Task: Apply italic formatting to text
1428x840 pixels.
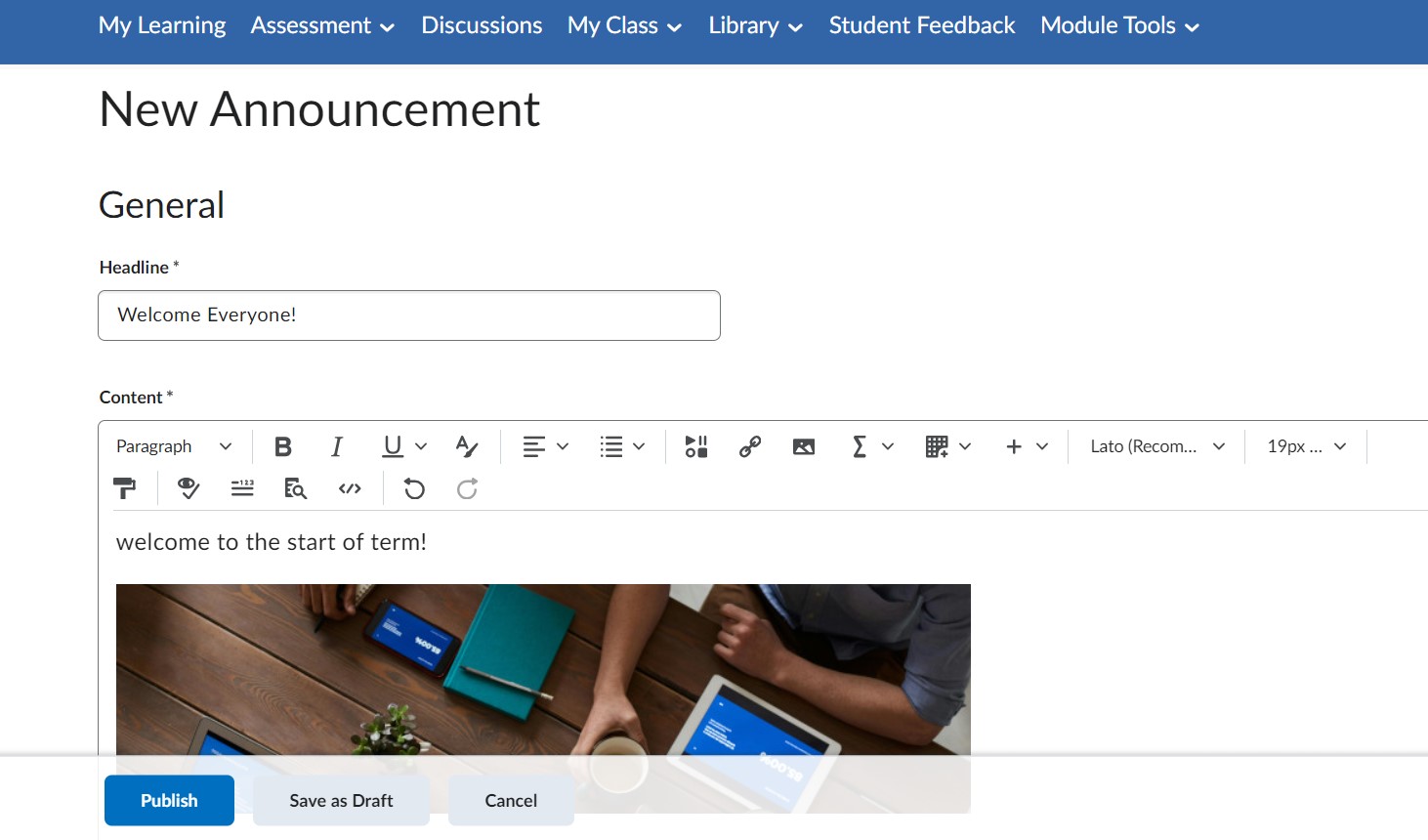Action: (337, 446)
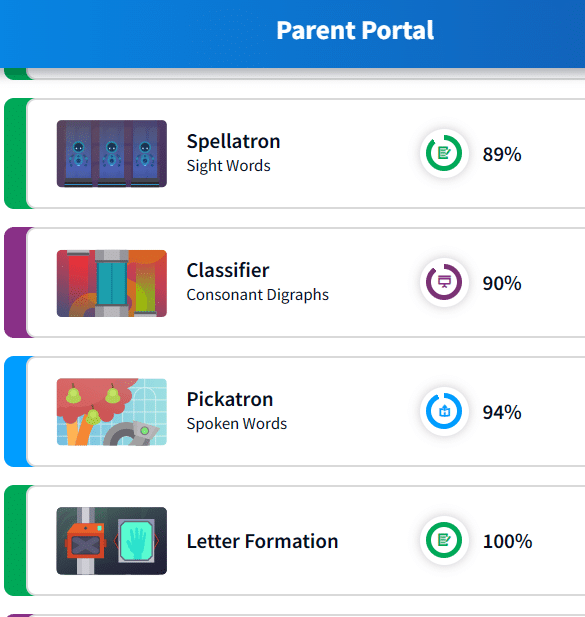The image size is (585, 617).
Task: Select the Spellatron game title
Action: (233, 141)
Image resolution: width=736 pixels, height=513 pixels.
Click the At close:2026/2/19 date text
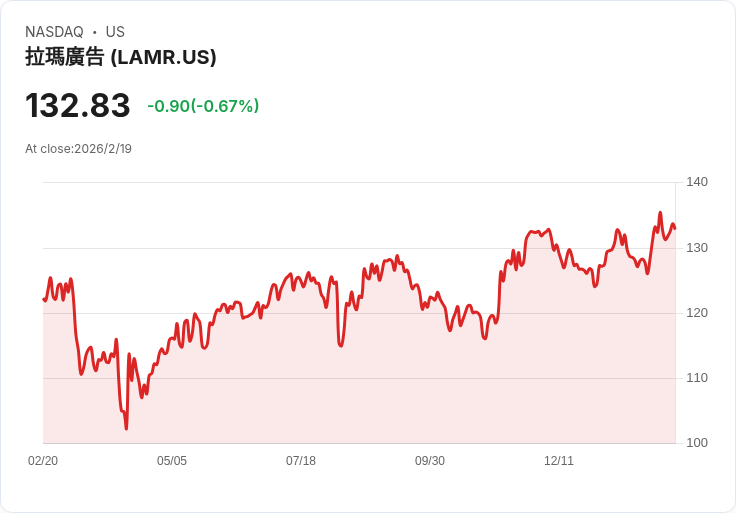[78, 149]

---+---

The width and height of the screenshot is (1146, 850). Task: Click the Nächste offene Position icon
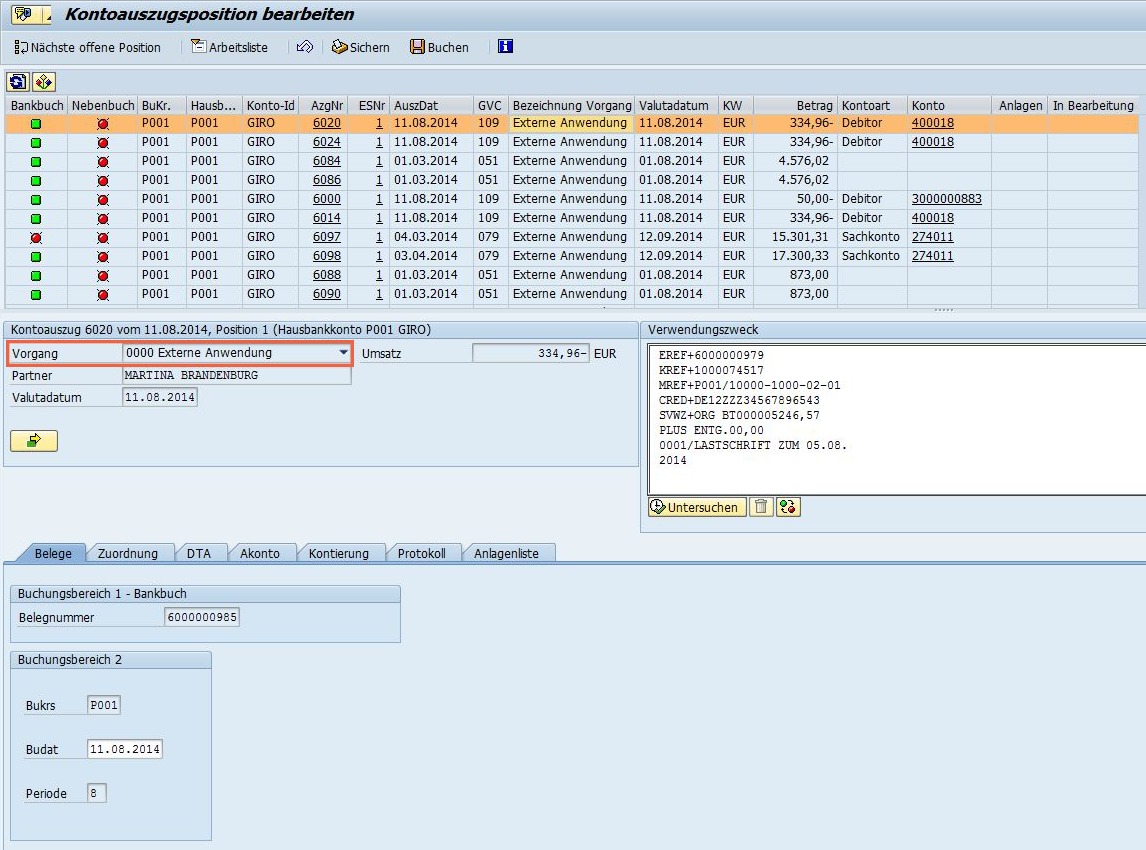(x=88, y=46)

---+---

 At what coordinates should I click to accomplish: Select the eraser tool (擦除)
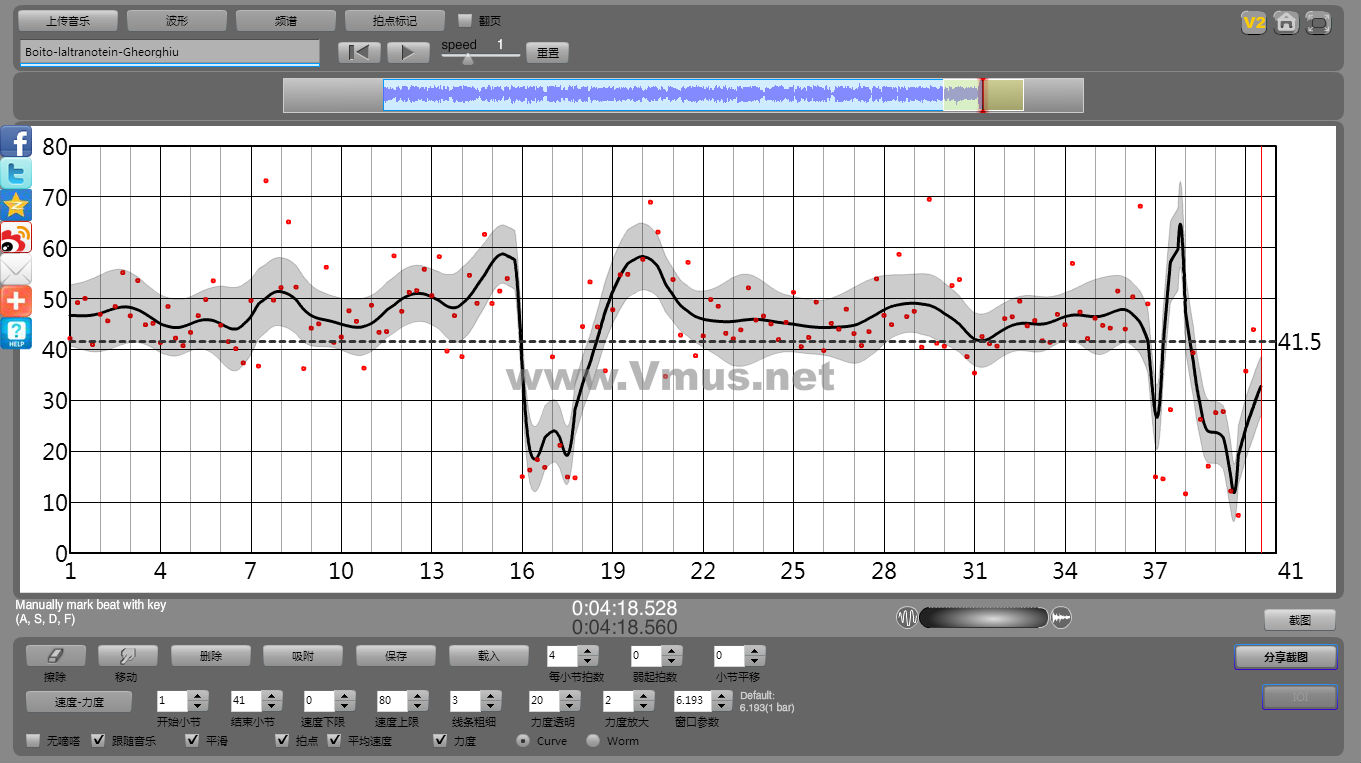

---+---

上の一覧で、"The width and" を含む行から "(x=88, y=46)" を含む行まで（両端を含む）を、「番号」と「行」の2列のMarkdownの表に並べてください。空行と画像は入れないこと。

演習の解答:
| 番号 | 行 |
|---|---|
| 1 | The width and height of the screenshot is (1146, 850). Task: Click the Nächste offene Position icon |
| 2 | (x=88, y=46) |